* TO-DO ITEM
Print the material from the line with "At what (x,y)" through the line with "Looking at the", both included, and omit the pictures.
[[ SUPPLIED DATA open ]]
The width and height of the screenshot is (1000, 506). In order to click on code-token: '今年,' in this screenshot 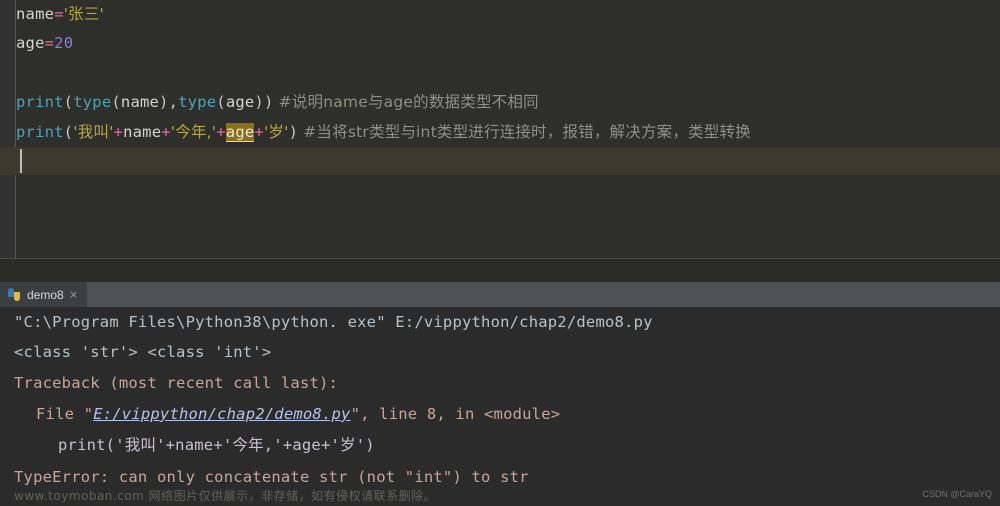, I will do `click(194, 132)`.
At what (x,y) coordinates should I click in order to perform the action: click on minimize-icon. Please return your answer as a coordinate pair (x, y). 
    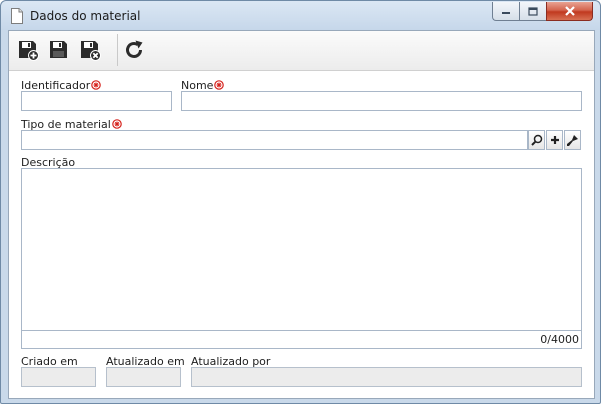
    Looking at the image, I should click on (506, 13).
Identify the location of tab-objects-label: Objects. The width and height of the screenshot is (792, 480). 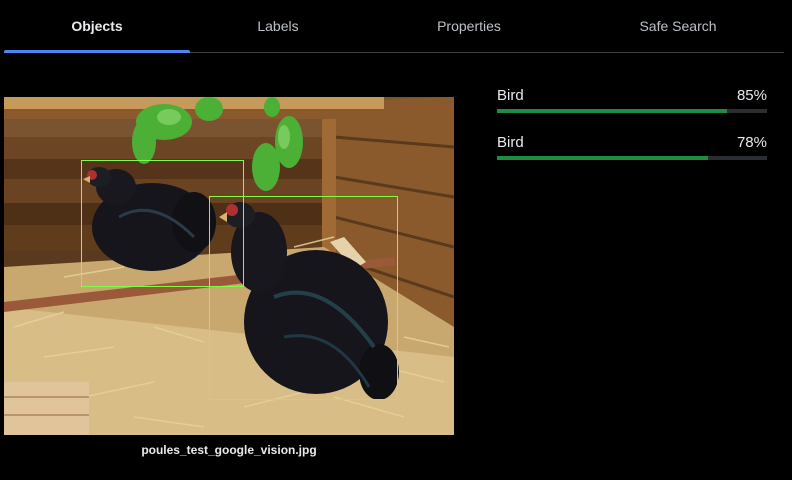
(97, 26).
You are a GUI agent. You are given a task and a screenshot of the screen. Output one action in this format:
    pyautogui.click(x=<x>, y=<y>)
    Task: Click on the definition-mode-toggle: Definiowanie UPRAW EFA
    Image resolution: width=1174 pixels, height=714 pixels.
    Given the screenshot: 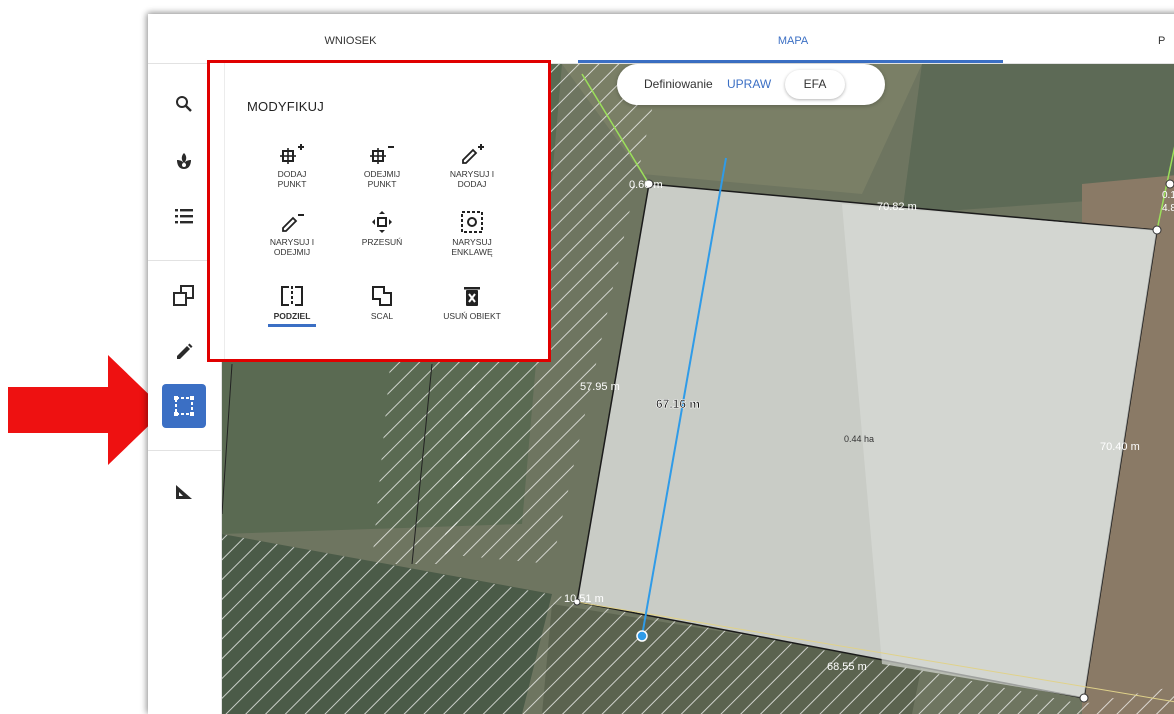 What is the action you would take?
    pyautogui.click(x=751, y=84)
[[ SUPPLIED DATA closed ]]
* ANSWER TO THIS PROBLEM
At what (x,y) coordinates should I click in order to perform the action: click on minimize-icon. Please return your answer as a coordinate pair (x, y). 
    Looking at the image, I should click on (506, 13).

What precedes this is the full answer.